William Yu/Adnan Sarker: Integrating Design
Introducing Shuxiang (William) Yu
- Joined ECE June 2019
- M.S., electrical engineering, Virginia Tech, 2019
- B.A., economics, Virginia Tech, 2019
- B.S., electrical engineering, Virginia Tech, 2017
Introducing Md Adnan Sarker
- Joined ECE July 2019
- Research engineer, University of Texas at El Paso, 2018-2019
- Instructor, El Paso Community College, 2018-2019
- M.S., electrical and computer engineering, New Mexico State University, 2017
- System engineer, ZTE Corporation, 2012
- Lecturer, Eastern University, 2009-2011
- RF engineer, Hawaii Technology Bangladesh LTD, 2011
- B.S., electrical and electronics engineering, Khulna University of Engineering and Technology, 2009
Integrating Design
A smart home, a wind turbine, and an audio direction finder– this year’s Integrated Design Project students selected a challenge based on one of these three technologies. The course helps students discover what they can accomplish with the knowledge they have already acquired over their freshman and sophomore years. New faculty members Md Adnan Sarker and William Yu collaborated with William Baumann, director of instructional labs and associate professor, to develop the projects, which incorporate innovative technologies that capture students’ interest while testing their ability to synthesize skills from multiple domains across ECE. The course prepares students for the Major Design Experience — and a lifetime of creative problem-solving.
Smart Home
The temperature goes up and a fan turns on and the air conditioning kicks in; a timer finishes and the washing machine starts a cycle; a motion sensor is triggered and a security system alerts the homeowner and authorities.
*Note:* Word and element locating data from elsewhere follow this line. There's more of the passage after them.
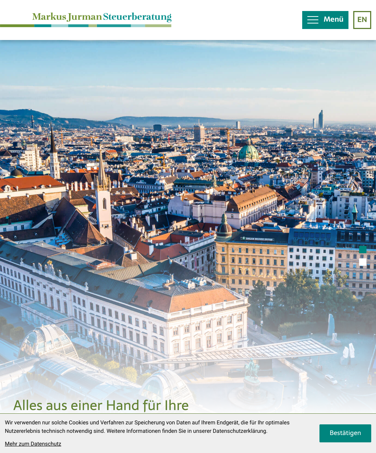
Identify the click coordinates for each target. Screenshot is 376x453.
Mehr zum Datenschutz (33, 444)
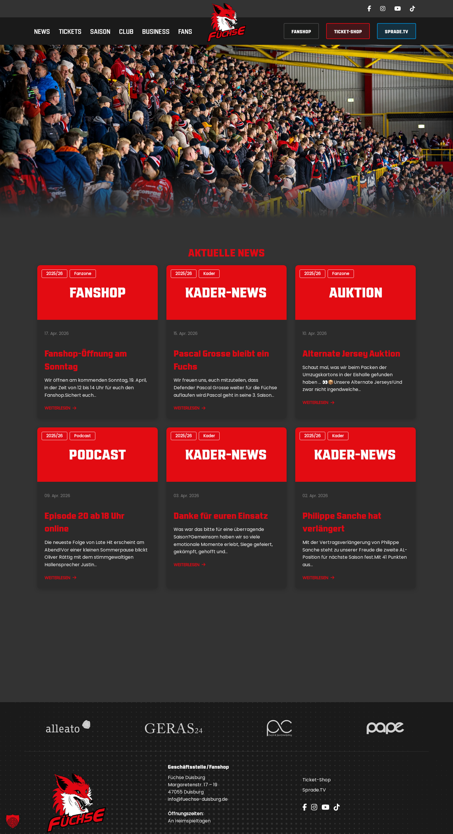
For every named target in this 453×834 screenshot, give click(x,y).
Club (126, 31)
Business (156, 31)
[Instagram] (382, 8)
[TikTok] (412, 8)
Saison (100, 31)
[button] (12, 821)
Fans (185, 31)
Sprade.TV (314, 790)
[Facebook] (369, 8)
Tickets (70, 31)
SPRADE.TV (396, 31)
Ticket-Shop (316, 779)
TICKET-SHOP (348, 31)
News (42, 31)
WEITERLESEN (60, 408)
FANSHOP (301, 31)
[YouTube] (397, 8)
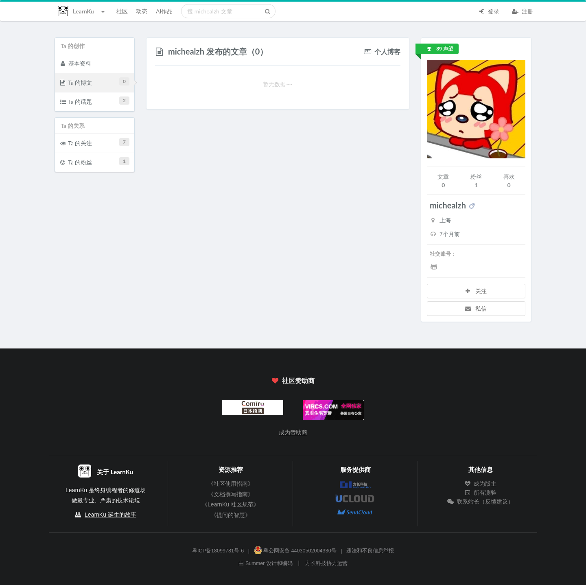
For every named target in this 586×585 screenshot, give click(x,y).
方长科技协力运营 (326, 563)
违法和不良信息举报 (370, 551)
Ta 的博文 (95, 81)
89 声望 (440, 49)
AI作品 (164, 11)
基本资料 (75, 63)
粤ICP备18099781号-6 (218, 551)
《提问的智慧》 (231, 515)
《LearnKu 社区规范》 (230, 504)
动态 (141, 11)
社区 (122, 11)
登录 (488, 11)
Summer (255, 563)
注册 (522, 11)
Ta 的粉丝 (95, 161)
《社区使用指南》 (231, 483)
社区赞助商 (293, 380)
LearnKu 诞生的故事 (110, 514)
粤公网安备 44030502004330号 (295, 551)
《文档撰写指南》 (231, 494)
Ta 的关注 (95, 142)
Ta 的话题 (95, 100)
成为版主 (480, 483)
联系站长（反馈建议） (480, 501)
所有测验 (480, 492)
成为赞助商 (293, 432)
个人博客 (382, 51)
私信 (475, 308)
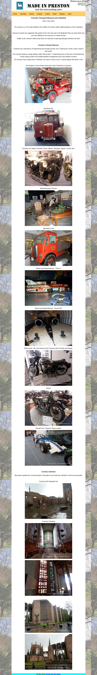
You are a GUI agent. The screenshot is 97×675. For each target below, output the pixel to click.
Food (69, 14)
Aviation (39, 14)
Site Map (23, 14)
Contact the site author (53, 674)
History (31, 14)
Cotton (47, 14)
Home (15, 14)
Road (54, 14)
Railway (62, 14)
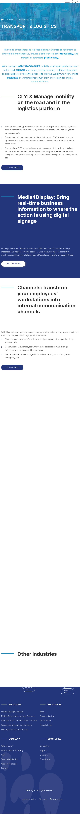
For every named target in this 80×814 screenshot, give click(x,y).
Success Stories (47, 717)
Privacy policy (56, 800)
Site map (43, 800)
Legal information (28, 800)
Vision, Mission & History (12, 751)
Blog (42, 712)
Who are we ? (7, 746)
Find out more (12, 168)
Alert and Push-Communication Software (19, 721)
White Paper (45, 721)
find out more (13, 264)
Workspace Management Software (16, 725)
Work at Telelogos (9, 764)
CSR (3, 755)
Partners (4, 769)
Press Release (46, 725)
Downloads (45, 760)
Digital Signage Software (12, 712)
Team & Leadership (9, 760)
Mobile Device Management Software (18, 717)
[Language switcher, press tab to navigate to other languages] (75, 1)
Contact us (44, 746)
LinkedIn (44, 755)
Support (43, 751)
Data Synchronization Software (14, 730)
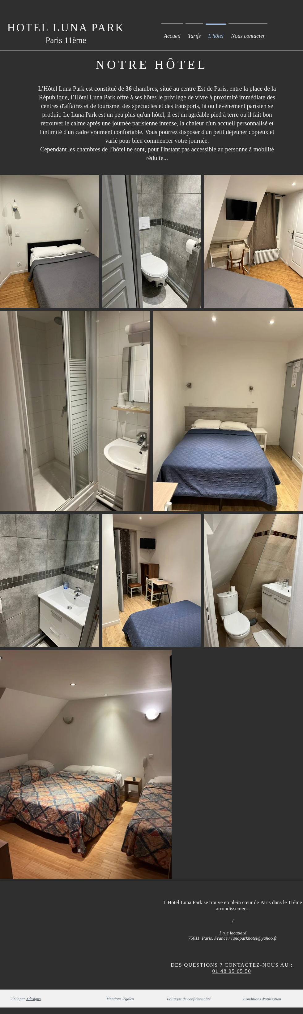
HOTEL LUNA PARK (65, 27)
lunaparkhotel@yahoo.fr (254, 938)
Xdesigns (33, 998)
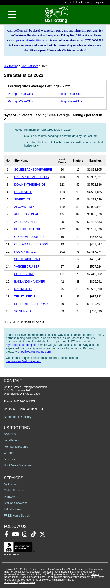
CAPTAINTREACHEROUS (31, 177)
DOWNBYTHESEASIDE (29, 184)
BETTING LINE (24, 274)
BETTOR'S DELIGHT (28, 229)
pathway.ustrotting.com (36, 351)
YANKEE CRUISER (26, 266)
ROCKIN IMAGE (25, 251)
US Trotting (11, 66)
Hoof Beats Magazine (18, 465)
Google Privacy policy (32, 577)
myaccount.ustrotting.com (31, 40)
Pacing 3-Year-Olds (20, 101)
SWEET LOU (22, 199)
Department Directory (17, 417)
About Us (10, 434)
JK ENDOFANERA (26, 222)
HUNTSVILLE (23, 192)
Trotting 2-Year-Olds (69, 94)
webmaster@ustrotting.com (23, 361)
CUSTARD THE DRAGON (31, 244)
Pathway (9, 496)
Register (98, 2)
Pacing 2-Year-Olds (20, 94)
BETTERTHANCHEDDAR (31, 304)
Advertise (10, 459)
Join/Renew (11, 440)
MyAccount (11, 484)
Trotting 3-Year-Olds (69, 101)
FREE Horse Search (17, 515)
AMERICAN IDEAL (26, 214)
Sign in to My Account (77, 2)
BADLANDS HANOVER (29, 281)
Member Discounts (16, 446)
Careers (9, 453)
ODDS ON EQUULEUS (29, 237)
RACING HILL (23, 289)
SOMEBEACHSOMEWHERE (33, 169)
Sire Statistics (29, 66)
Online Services (14, 490)
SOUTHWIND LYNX (27, 259)
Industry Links (13, 509)
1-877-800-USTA (24, 401)
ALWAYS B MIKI (24, 207)
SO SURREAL (23, 311)
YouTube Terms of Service (35, 579)
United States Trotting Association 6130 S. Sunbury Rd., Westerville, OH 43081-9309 (25, 390)
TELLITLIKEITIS (24, 296)
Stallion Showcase (15, 503)
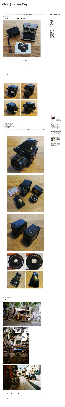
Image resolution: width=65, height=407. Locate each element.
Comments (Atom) (10, 398)
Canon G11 (51, 35)
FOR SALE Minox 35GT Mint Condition (14, 18)
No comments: (7, 73)
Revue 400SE (52, 36)
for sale (11, 74)
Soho (4, 299)
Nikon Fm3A (52, 30)
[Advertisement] (56, 57)
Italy (50, 25)
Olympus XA (52, 38)
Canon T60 (51, 32)
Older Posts (45, 397)
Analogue (7, 74)
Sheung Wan (18, 393)
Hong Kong (11, 393)
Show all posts (31, 14)
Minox (13, 74)
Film (9, 74)
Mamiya (25, 293)
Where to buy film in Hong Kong (56, 131)
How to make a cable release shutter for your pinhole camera (58, 139)
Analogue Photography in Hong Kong (14, 293)
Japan (51, 22)
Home (23, 397)
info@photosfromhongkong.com (55, 14)
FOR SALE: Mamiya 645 (10, 80)
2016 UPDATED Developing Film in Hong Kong (55, 125)
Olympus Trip (52, 34)
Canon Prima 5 (52, 37)
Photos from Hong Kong (14, 4)
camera (20, 293)
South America (52, 26)
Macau (51, 23)
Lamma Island (52, 21)
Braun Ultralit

The students working on Sarker’s smart home project must draw on their analog, digital, control, and programming skills to develop a single system allowing users to monitor, command, and automate a household of appliances through a smartphone app.
Each of the students’ smart homes differs in its design and capabilities according to the team’s vision and expertise. “Every day I’m learning something new,” Sarker says, “Every student comes with their own problem, I go back and think through my own response, but I also get to see how they solve it themselves. There is also a learning curve for me. It’s not one-sided.”
Sarker has a uniquely varied engineering background that helps him adapt to these different needs as well. After completing his masters in 2017, he worked at the University of Texas at El Paso developing cube satellites. These small, student- and researcher-designed satellites fit into unused cargo space on NASA rockets and allow groups around the country to experiment with research in space on a limited budget, using readily available components. “My job was to make sure all systems were working properly and to develop interface and software for both transmitters and receivers,” he explains.
Concurrently, Sarker taught at El Paso Community College, where he covered courses in a variety of disciplines, including mechanical engineering and civil engineering. “I was so diversified within my field,” he observes, adding that this broad background helped prepare him to teach the Integrated Design Project.
Originally, Sarker’s research centered on radars. As a master’s student, he helped develop a laptop-based radar to detect objects like speeding cars and a vehicle-mounted ground penetrating radar to detect underground features like mines. At Virginia Tech, he is also teaching Applied Electrical Theory, and he plans to develop cube satellite and radar projects for ECE students in the coming years.
3D Printed Wind Turbines
In William Yu’s project for the Integrated Design course, students use free 3D printing facilities at the Virginia Tech library to create a small-scale, functioning wind turbine. They then have to design a system to harvest the energy from the turbine. “I believe new technology attracts students’ attention,” Yu explains, “Interest is the best teacher.”
His students build both the software and hardware of the system, using power processing electronics and a microcontroller for active feedback control. The project contains hidden challenges that test the students’ knowledge of switching converters and voltage shifting, and most importantly, their ability to capture as much energy from the turbine as possible. “Efficiency is king,” Yu says.
“We only tell them what we expect as the end result,” Yu explains, “We’re not going to tell them anything about the circuits; they don’t know what kind of components to choose. Initially they will probably have no clue.” He provides book chapters for inspiration and offers his own guidance, but notes that students “looking for answers themselves is a good way to learn.”
After his class, Yu hopes that his students will have a renewed interest in ECE, but also that, “they will have something to brag about when they go for an internship or at a party.”
After completing his masters at Virginia Tech in 2019, Yu initially thought he would work in industry and pursue teaching later in his career, but he was thrilled to join ECE and jump ahead in his plans. “I’ve always respected the job of teaching,” he explains.
Originally from China, Yu grew up next to a large factory where his father was a chemical engineer and then COO. But, he notes, “my parents didn’t want me to do chemical engineering, because it was dangerous and smells bad.” He also has strong interests in economics and politics, but was ultimately drawn to ECE because, as he tells his students, “everything is going to be based on electrical and computer engineering or computer science. This is the future, the trend. I’ll gladly follow it.”